*Extracto de la página*.
----------
La casa fabricante del whisky Chivas Regal, que está de celebraciones bicentenarias, ha organizado una curiosa subasta: los ganadores podrán elegir con qué famosos quieren mantener una charla cara a cara, dentro de una lista en la que figuran desde el Papa a Gorbachov. 

Doy por hecho que si Chivas puede sacar al mercado esos encuentros es porque ha llegado a un acuerdo previo con los famosos de la nómina que presenta.

No me parece demasiado sorprendente que Kenneth Branagh acepte conversar sobre Shakespeare con un desconocido, que Julio Boca se avenga a marcarse un tango con una señora cualquiera que ha pagado por ello o que Jeremy Irons soporte durante una hora a un pelma pujador. A fin de cuentas, los tres –presentes en la lista de los famosos subastables– son miembros de la farándula, o mercenarios del arte, si se prefiere.
----------
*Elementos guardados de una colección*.

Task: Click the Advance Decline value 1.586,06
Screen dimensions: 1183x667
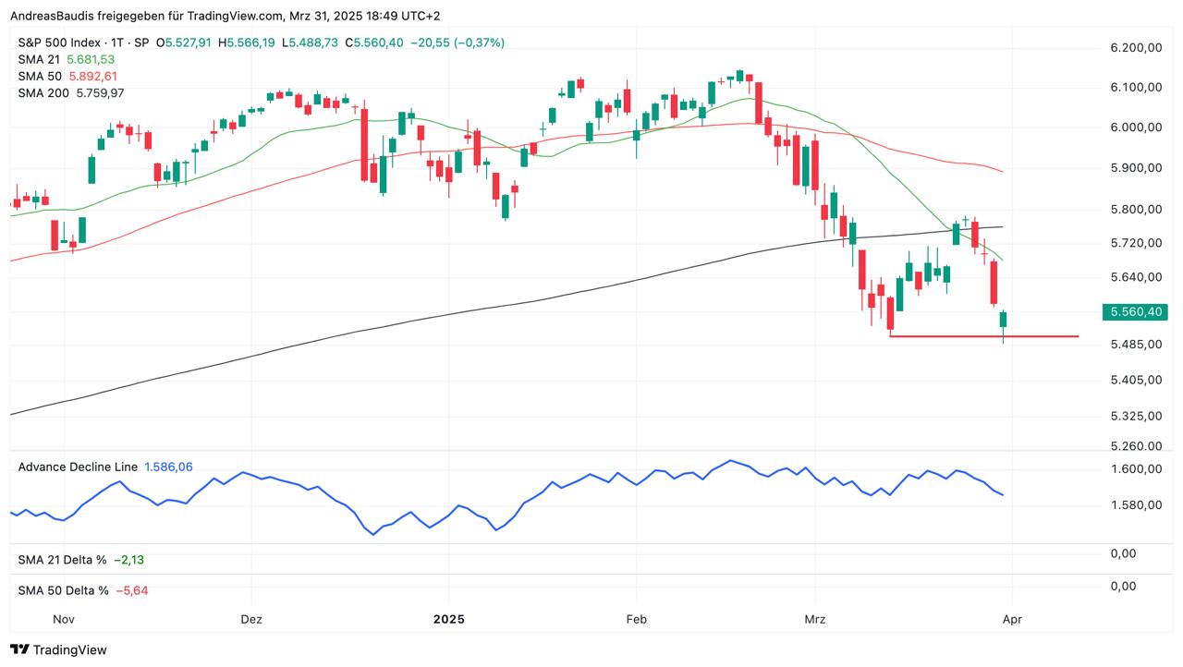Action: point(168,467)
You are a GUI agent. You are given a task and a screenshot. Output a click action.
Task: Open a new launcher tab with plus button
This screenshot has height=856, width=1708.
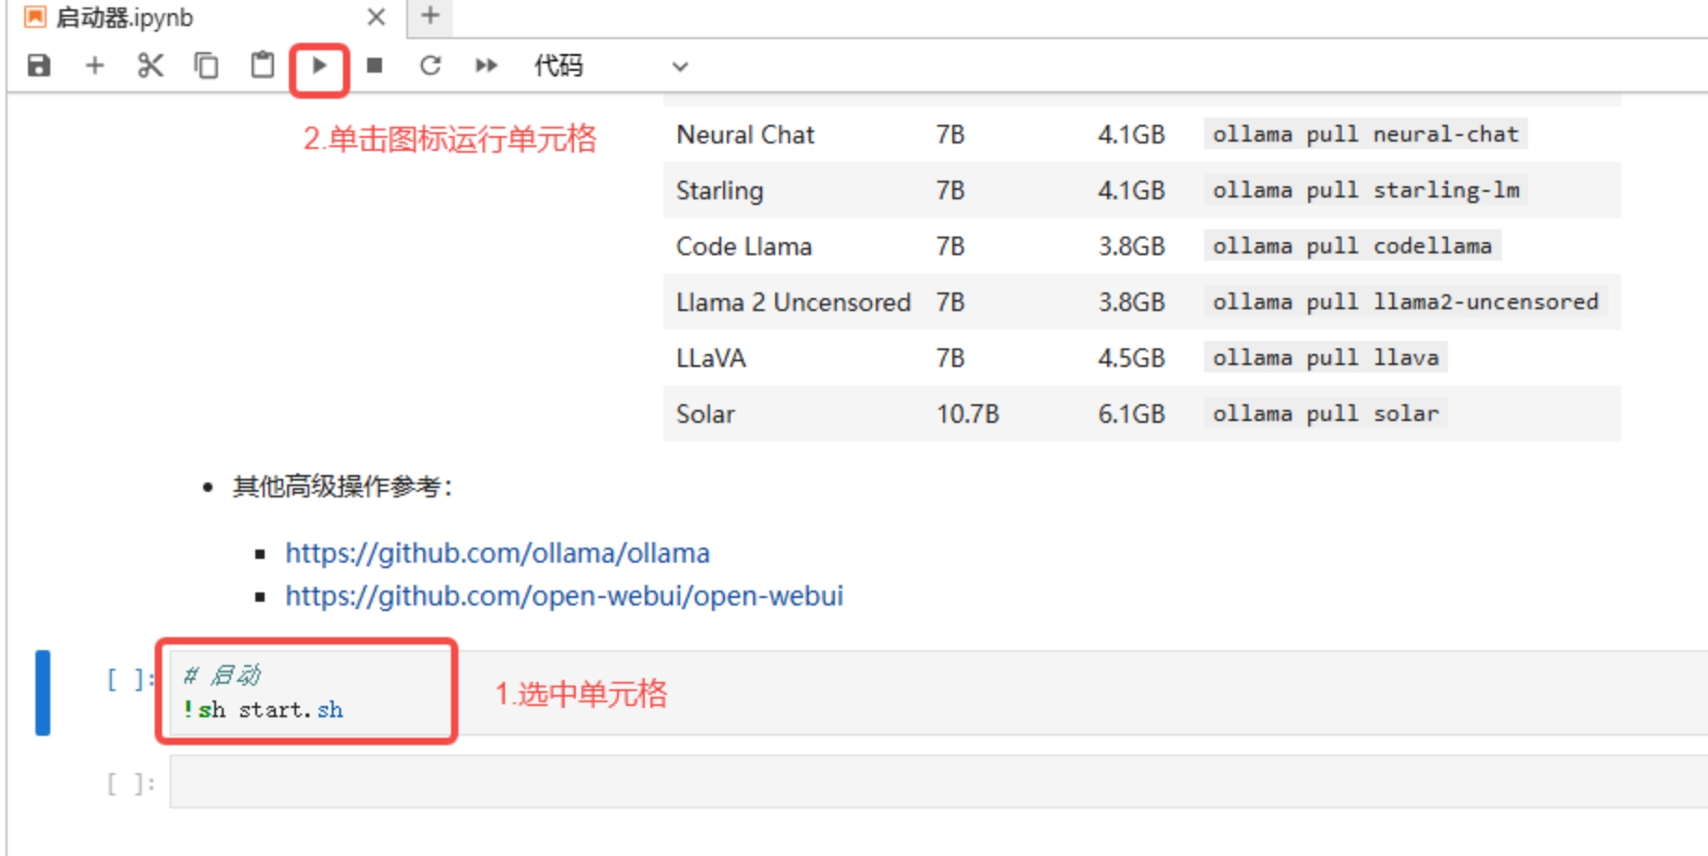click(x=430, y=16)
----------
*Lista de tareas*.
• 1. Según el texto sobre la subasta de Chivas Regal, ¿concuerda con él cada afirmación? Contesta sí o no y copia las palabras del texto que lo deciden. (a) Los ganadores de la subasta pueden escoger con qué famosos charlar. (b) Kenneth Branagh acepta conversar sobre cine. (c) Gorbachov está en la lista de famosos.
• 2. Vuelve a escribir la parte del texto sobre la subasta de Chivas Regal que empieza con "La casa fabricante" y sigue hasta "Papa a Gorbachov.", con "original" en lugar de "curiosa".

*Respuestas por número*.
• 1.
(a) Sí: "los ganadores podrán elegir con qué famosos quieren mantener una charla cara a cara"
(b) No: "Kenneth Branagh acepte conversar sobre Shakespeare"
(c) Sí: "desde el Papa a Gorbachov"

• 2.
La casa fabricante del whisky Chivas Regal, que está de celebraciones bicentenarias, ha organizado una original subasta: los ganadores podrán elegir con qué famosos quieren mantener una charla cara a cara, dentro de una lista en la que figuran desde el Papa a Gorbachov.